Wissenschaftliche Höhepunkte sind vom 11. bis 13. März im Moses-Mendelssohn-Zentrum Potsdam eine Konferenz zum Thema »200 Jahre Emanzipationsprozess in Preußen – der lange Weg der Juden zu Einländern und preußischen Staatsbürgern« -nebst einer Ausstellung – sowie der internationale Kongreß »250 Jahre Familie Mendelssohn« vom 20. bis 22. Juni in Berlin. Dieser wird verknüpft mit einem Treffen der Nachkommen Moses Mendelssohns, die etwa 250 Personen umfassen. Aus diesem Anlass wird die »Trauerkantate auf den Weltweisen Moses Mendelssohn« von Karl Wilhelm Ramler und Isabel Mundry am 24. Juni in der Synagoge Rykestrasse aufgeführt. Der Bildhauer Micha Ulman, Schöpfer des Denkmals zur Erinnerung an die Bücherverbrennung auf dem August-Bebel-Platz, wird seinen Entwurf eines Denkmals für die Familie Mendelssohn vorstellen.

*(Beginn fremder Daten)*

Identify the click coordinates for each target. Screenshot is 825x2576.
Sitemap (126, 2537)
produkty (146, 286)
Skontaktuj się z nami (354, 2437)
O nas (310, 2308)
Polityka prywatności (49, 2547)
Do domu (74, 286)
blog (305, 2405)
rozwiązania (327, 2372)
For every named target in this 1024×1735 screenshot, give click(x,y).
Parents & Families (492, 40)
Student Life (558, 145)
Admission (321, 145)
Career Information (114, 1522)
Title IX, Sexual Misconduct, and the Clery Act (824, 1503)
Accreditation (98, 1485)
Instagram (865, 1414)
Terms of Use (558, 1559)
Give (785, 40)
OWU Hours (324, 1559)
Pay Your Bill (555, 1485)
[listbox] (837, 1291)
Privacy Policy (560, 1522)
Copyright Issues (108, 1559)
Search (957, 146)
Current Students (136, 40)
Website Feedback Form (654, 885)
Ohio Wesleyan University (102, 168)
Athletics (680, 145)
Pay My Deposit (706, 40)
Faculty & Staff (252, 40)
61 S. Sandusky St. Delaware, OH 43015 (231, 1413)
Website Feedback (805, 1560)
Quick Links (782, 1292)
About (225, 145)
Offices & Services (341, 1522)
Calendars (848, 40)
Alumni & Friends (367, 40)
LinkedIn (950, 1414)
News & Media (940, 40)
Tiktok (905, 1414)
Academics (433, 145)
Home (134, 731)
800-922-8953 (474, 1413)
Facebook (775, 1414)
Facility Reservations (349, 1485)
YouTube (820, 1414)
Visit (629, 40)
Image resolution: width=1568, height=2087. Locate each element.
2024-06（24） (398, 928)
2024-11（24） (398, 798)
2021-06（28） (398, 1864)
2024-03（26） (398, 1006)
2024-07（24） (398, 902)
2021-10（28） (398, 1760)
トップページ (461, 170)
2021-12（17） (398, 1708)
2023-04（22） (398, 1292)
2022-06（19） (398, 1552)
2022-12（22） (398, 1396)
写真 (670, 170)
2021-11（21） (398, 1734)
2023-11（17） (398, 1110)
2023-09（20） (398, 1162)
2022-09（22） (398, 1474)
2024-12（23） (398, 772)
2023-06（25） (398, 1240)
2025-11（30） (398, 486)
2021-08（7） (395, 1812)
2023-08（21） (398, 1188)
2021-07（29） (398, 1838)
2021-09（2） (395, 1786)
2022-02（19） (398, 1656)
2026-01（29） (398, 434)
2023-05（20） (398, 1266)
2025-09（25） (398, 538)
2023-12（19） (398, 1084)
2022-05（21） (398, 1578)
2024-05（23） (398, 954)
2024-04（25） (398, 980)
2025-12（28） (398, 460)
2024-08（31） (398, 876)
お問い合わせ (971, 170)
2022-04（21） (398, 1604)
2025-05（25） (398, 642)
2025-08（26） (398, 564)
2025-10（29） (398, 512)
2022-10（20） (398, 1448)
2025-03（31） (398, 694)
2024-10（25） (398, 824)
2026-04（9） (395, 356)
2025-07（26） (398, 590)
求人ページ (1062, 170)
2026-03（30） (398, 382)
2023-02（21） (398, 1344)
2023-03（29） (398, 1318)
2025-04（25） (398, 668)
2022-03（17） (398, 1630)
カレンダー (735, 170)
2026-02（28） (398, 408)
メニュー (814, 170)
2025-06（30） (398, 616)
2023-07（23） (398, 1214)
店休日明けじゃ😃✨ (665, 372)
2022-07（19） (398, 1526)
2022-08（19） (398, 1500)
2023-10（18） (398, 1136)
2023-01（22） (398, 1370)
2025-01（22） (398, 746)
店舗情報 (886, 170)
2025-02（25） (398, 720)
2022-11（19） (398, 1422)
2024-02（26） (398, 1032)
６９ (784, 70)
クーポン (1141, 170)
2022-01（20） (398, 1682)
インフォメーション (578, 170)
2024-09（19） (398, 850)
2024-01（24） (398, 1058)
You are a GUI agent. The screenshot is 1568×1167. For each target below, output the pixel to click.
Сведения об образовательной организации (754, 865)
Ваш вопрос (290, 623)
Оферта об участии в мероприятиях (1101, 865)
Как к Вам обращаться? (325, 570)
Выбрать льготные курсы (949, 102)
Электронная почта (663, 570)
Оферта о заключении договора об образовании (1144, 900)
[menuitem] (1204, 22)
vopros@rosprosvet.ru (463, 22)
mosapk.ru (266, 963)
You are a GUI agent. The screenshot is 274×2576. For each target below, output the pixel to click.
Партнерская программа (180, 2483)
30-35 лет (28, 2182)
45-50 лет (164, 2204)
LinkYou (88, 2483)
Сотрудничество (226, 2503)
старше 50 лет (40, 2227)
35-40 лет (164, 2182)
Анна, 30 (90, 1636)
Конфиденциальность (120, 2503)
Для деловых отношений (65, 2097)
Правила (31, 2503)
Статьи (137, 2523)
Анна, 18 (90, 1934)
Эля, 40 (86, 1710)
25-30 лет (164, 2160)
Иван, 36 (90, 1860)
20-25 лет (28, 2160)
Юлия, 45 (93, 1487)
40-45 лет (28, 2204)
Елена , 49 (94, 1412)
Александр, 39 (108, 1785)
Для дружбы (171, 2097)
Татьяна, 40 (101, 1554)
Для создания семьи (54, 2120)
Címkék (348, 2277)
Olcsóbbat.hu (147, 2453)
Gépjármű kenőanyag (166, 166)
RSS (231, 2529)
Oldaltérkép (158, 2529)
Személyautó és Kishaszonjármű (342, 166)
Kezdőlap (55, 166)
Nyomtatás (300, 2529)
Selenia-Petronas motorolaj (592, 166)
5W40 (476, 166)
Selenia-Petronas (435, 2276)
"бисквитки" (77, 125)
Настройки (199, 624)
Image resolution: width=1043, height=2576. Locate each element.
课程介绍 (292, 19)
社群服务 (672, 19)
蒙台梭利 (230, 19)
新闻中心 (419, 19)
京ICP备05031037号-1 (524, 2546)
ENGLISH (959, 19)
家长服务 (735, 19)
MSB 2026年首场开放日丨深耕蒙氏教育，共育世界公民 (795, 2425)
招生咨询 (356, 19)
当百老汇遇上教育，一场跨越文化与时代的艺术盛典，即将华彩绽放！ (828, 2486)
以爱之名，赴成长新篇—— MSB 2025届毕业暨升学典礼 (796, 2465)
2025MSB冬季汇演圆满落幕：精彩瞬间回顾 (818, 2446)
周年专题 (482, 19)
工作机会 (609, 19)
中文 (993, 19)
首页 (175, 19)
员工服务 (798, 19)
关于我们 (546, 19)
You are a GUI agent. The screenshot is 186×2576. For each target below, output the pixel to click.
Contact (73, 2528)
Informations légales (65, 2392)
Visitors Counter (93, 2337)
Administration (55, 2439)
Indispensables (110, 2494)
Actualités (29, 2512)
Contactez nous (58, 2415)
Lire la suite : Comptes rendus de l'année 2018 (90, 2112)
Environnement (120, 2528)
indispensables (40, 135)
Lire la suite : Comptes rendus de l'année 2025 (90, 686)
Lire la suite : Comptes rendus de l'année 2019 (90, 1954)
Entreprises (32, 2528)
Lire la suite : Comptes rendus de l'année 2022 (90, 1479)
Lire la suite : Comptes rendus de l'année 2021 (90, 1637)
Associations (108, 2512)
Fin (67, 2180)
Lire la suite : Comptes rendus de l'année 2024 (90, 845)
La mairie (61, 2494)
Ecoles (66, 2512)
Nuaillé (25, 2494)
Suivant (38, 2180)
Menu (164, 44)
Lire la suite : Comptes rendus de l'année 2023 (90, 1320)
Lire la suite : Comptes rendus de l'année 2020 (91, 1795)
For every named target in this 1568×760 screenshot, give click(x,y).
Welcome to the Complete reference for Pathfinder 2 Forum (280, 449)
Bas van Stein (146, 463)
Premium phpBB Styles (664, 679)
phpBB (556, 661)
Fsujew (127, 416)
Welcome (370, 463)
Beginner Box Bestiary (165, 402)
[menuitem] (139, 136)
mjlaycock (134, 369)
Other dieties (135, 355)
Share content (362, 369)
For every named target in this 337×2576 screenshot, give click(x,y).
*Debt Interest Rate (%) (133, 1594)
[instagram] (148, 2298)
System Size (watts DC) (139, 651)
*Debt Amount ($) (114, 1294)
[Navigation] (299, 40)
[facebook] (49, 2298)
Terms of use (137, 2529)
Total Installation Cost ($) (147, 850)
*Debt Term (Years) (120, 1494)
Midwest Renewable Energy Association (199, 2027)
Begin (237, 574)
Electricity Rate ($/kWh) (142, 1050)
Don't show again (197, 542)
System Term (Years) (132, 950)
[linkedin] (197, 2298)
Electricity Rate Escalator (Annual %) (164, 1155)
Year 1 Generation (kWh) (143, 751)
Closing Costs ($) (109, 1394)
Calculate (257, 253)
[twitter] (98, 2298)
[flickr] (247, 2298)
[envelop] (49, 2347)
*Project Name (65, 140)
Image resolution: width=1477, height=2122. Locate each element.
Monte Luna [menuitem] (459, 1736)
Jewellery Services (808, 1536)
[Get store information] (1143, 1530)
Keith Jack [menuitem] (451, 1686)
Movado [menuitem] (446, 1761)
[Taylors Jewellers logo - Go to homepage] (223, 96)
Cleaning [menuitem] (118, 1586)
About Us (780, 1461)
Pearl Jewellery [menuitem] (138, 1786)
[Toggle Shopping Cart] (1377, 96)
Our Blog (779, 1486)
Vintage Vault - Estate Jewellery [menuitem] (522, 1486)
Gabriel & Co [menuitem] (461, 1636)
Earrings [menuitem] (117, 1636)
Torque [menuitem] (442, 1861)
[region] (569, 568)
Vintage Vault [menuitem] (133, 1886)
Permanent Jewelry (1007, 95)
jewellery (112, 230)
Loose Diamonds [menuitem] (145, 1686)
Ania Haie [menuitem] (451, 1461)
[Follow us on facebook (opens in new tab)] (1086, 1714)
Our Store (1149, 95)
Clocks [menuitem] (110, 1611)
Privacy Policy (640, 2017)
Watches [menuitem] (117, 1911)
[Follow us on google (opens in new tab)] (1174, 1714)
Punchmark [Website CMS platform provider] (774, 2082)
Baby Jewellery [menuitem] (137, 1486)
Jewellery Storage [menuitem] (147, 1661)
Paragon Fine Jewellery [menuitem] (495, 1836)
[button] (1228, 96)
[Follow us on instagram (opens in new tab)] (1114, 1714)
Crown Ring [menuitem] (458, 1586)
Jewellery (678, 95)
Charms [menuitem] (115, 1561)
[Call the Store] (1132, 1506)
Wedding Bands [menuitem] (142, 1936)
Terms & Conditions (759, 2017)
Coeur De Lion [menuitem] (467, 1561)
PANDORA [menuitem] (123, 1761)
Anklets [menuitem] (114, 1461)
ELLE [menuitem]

Wichtige Buchpräsentationen sind der Ausstellungskatalog »Vom Schutzjuden Levin zum Staatsbürger Lesser. Das preußische Emanzipationsedikt von 1812« von Irene A. Diekmann und Bettina L. Götze am 23. Februar sowie »Aufbruch in die Moderne. Mäzene, Sammler und Kunsthändler in Berlin 1880 bis 1933«, herausgegeben von Julius H. Schöps und anderen, am 24. April in Potsdam. Bemerkenswerte Ausstellungen sind »Hochzeit« von Juni bis August in der Heilig-Geist-Kapelle und ab November die Dauerausstellung zur Familie Mendelssohn in der Friedhofskapelle des Dreifaltigkeitsfriedhofs in Kreuzberg, wozu der evangelische Friedhofsverband Mitte wesentlich beiträgt. Zur Mendelssohnfamilie gehörten Angehörige jüdischen, evangelischen und katholischen Glaubens. Die Villa Oppenheim in Charlottenburg präsentiert von Januar bis Juni eine Ausstellung über die Familie Mendelssohn und Oppenheim (Bankiersfamilie aus Königsberg, nicht zu verwechseln mit dem zusammengebrochenen Bankhaus Sal. Oppenheim in Köln).
Man kann vorhersagen, dass es lange nicht solch breites Spektrum hochinteressanter und lehrreicher Veranstaltungen in Berlin gab, ein kulturelles Großereignis, das in seiner feinen Distinguiertheit dem Habitus der großbürgerlichen jüdischen Familie angemessen ist. Dazu mag der Einfluss des Vorsitzenden der Moses-Mendelssohn-Gesellschaft, Kulturstaatssekretär André Schmitz, das seine getan haben. Das Programm in seiner Vielfalt darzustellen, ist schier unmöglich. Der Berichterstatter ist versucht, der Unsitte zu folgen: »Schauen Sie ins Internet.«
Fragwürdig ist, warum die Würdigung der berühmten jüdischen Familie nicht mit Konzerten der Orchester jüdischer Berliner Chefdirigenten, der Staatskapelle Berlin unter Leitung von Daniel Barenboim, der Berliner Symphoniker mit Lior Shambadal und dem Konzerthausorchester mit Iván Fischer, bereichert wird. Gerade die Berliner Symphoniker haben Felix Mendelssohn Bartholdys Werke fast vollständig aufgeführt, darunter das Klavierkonzert e-moll, das Fragment geblieben und vom Musikwissenschaftler Marcello Bufalini vervollständigt worden war. Wohltuend fällt hingegen auf, dass niemand den Ehrgeiz hatte, in Flötenkonzerten des Mendelssohn-Jahres Stücke von Friedrich II. spielen zu wollen. Freilich, das Verhältnis des dilettierenden Komponisten Friedrich zum Philosophen Moses Mendelssohn war alles andere als loyal, zum Beispiel verhinderte er dessen Aufnahme in die Königliche Akademie.